Wczoraj swoje oszczędności straciła 82-letnia kobieta. Trzy dni wcześniej oszustom dał się podejść 90-letni mężczyzna. 1 października około godziny 13.30 do drzwi 82-letniej mieszkanki ul. Dunikowskiego zapukało dwoje ludzi podających się za pracowników wodociągów. Gdy mężczyzna „odczytywał” wskazania licznika, kobieta myszkowała po szafkach. Oszuści bardzo szybko lokal opuścili, a ufna gliwiczanka straciła prawie 1000 zł oraz biżuterię wartości 2000 zł.
Kilka dni wcześniej w rejonie ul. Kościuszki przy spacerującym z psem mężczyźnie zatrzymał się samochód, najprawdopodobniej marki opel vectra. Dwaj siedzący w nim mężczyźni opowiedzieli 90-latkowi historię międzynarodowej firmy, w której pracują. Zwierzyli się z krytycznej sytuacji, jaka spotkała ich w Polsce. W tle historii znalazł się nawet poważny wypadek ich współpracownika, konieczność natychmiastowej płatnej operacji oraz… problem z wymianą euro na złotówki.Kierowany współczuciem gliwiczanin zadeklarował pomoc.

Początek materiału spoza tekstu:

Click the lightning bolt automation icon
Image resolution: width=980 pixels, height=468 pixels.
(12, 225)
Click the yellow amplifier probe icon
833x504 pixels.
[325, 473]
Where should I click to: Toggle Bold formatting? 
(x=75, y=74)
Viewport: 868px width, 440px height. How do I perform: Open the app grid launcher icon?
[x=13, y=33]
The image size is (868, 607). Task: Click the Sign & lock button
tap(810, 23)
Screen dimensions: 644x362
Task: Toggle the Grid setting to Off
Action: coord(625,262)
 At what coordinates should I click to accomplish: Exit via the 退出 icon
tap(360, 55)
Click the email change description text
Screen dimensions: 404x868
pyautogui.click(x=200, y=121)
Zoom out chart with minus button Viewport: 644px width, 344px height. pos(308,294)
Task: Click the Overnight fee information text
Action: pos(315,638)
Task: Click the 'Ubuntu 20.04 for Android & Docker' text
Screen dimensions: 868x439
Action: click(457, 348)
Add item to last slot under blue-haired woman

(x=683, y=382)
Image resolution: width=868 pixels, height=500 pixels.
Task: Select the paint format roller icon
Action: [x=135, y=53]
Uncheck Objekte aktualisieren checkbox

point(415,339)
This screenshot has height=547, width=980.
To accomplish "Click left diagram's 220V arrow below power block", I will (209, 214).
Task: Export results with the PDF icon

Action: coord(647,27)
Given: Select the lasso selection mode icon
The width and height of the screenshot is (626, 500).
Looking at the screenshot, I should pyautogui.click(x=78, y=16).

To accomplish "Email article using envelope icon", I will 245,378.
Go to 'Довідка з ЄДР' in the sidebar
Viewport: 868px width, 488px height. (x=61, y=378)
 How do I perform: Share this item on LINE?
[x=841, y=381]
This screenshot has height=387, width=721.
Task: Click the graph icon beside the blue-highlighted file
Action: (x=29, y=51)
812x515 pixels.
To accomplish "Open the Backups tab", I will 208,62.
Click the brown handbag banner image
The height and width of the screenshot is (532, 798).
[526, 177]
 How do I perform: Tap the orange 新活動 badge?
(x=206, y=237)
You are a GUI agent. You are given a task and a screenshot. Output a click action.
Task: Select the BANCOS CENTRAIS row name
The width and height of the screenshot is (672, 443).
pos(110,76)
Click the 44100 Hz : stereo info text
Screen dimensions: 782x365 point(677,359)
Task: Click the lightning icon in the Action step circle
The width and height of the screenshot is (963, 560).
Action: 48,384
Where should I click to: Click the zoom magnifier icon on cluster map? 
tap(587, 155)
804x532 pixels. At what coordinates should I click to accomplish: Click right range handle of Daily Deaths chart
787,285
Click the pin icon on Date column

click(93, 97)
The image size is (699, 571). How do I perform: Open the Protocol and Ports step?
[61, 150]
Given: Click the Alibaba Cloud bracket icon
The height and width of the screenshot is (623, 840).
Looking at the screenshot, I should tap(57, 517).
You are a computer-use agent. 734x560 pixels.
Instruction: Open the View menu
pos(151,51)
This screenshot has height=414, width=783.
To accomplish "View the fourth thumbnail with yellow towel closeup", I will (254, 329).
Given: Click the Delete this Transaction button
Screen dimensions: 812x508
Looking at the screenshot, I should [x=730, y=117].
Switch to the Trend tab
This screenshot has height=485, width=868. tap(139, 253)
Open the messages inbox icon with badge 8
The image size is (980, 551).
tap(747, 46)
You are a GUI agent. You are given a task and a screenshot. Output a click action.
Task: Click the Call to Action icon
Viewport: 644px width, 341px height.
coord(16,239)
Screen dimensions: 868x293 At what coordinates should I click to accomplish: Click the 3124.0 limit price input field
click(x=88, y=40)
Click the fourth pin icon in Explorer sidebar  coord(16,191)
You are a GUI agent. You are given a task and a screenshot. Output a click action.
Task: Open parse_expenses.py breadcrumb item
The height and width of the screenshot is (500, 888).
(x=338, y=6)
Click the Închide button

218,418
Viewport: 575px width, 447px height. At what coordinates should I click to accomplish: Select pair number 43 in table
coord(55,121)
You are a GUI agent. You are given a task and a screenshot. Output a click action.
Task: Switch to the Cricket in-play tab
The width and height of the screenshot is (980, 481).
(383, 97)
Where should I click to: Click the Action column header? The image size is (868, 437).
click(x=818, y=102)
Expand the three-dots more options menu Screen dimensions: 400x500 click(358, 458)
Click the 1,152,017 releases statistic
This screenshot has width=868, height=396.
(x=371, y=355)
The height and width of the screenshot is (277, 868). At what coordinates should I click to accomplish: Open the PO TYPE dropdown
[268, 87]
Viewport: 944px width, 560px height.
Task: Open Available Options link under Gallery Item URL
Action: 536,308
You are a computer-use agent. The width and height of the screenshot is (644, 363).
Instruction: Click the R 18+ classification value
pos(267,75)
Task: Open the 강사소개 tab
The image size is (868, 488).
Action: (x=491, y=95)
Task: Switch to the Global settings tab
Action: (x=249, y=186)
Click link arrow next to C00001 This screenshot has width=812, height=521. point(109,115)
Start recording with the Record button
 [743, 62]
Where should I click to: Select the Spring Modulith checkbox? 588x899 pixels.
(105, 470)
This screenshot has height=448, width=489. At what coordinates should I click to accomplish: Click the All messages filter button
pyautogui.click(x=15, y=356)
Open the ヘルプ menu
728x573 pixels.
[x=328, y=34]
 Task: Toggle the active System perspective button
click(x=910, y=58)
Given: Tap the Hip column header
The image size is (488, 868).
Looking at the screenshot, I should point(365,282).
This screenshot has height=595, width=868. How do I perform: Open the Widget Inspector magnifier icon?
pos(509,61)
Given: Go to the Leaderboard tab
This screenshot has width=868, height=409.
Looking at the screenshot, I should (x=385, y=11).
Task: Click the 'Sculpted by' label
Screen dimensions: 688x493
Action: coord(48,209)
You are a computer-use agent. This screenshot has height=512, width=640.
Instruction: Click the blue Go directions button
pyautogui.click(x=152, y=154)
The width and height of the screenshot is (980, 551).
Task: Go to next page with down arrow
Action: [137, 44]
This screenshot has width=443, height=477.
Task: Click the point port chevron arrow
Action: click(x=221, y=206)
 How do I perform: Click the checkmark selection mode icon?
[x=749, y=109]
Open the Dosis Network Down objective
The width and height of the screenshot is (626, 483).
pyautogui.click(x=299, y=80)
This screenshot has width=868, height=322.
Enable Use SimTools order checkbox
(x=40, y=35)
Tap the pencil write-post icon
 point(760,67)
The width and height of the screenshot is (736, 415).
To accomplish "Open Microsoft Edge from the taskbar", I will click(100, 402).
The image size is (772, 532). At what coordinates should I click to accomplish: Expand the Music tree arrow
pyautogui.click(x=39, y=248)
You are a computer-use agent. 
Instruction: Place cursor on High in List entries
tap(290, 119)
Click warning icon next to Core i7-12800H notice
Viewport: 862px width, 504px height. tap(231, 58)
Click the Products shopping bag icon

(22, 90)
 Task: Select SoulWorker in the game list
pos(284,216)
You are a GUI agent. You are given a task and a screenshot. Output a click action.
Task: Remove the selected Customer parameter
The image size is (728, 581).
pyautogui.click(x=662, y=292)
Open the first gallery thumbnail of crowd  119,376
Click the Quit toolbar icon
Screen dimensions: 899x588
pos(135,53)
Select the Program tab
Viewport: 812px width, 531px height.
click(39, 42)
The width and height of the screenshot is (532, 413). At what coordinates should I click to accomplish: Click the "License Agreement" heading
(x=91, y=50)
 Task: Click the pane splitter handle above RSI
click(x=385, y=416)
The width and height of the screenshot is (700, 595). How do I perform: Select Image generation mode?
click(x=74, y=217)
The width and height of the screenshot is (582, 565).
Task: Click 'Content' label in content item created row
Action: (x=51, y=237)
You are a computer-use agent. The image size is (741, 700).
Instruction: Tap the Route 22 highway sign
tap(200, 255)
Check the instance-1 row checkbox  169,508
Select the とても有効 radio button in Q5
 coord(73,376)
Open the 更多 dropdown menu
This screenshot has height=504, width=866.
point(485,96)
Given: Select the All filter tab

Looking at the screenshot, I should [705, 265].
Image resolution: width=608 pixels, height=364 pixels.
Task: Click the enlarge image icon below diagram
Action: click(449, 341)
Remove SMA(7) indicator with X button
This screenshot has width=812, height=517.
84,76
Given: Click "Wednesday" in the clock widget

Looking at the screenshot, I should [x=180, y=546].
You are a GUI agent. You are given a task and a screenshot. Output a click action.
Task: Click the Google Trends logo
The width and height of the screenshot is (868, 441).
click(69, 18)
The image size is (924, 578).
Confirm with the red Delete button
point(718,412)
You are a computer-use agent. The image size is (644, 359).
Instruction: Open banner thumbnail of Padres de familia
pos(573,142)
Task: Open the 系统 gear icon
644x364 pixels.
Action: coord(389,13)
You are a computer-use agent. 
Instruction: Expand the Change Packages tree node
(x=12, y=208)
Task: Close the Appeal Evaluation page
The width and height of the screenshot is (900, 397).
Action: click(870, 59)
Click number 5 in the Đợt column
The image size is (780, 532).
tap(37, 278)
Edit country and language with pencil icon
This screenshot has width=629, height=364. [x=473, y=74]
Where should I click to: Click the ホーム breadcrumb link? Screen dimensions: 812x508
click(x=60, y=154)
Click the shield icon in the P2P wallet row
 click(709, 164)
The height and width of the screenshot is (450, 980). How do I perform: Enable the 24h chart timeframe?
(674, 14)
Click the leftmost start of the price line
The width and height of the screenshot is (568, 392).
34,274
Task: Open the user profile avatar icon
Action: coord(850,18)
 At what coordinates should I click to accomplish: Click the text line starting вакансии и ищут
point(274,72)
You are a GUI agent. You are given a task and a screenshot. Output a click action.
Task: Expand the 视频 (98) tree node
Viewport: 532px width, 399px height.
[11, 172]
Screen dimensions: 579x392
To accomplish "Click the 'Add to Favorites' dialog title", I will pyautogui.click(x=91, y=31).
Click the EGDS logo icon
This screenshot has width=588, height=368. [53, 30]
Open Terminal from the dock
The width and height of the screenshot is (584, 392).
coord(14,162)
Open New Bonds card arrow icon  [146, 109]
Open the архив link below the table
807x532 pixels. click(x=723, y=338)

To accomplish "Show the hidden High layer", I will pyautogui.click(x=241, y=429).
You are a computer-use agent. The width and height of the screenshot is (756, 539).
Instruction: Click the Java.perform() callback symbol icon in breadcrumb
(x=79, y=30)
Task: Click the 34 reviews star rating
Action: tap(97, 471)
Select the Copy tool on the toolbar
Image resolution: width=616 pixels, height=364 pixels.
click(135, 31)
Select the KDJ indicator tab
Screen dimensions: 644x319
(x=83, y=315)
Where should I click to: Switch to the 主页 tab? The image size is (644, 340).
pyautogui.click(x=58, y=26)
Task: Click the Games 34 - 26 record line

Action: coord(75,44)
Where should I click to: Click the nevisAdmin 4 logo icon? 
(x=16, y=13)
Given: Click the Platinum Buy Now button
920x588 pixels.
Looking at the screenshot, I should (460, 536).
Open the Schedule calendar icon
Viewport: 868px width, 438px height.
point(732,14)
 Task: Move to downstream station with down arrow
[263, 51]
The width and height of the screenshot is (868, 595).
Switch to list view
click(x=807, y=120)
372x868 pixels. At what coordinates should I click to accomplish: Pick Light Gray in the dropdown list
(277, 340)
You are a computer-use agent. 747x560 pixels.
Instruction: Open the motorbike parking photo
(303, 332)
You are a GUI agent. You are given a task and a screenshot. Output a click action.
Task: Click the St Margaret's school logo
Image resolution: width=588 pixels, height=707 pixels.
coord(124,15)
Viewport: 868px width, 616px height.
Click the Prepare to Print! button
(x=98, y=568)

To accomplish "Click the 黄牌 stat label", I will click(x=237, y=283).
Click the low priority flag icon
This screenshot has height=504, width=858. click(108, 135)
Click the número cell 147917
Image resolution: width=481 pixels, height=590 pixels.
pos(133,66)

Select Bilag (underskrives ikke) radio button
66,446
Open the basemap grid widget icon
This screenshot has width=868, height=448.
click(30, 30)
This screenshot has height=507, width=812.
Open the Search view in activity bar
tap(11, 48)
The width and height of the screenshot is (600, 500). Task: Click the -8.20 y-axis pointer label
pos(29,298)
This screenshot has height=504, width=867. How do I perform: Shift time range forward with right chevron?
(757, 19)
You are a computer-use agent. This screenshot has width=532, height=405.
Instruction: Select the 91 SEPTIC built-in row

Pobrał z konta bankowego 10 tys. zł, a w zastaw otrzymał saszetkę z rzekomą europejską walutą. Później, zniecierpliwiony zbyt długim oczekiwaniem na pożyczkobiorców, odkrył, że w saszetce był tylko jeden banknot. Reszta to pocięte gazety.
Policja apeluje do osób starszych: nigdy nie przekazujcie pieniędzy ludziom, których nie znacie! Każde ustępstwo od tej zasady może skutkować dużymi stratami.
Tego nie da się racjonalnie wytłumaczyć. Jak można obcej osobie dać tyle kasy ?! Każdy z nas może zostać oszukany, ale przy takich kwotach, to w głowie powinna się zapalić czerwona lampka.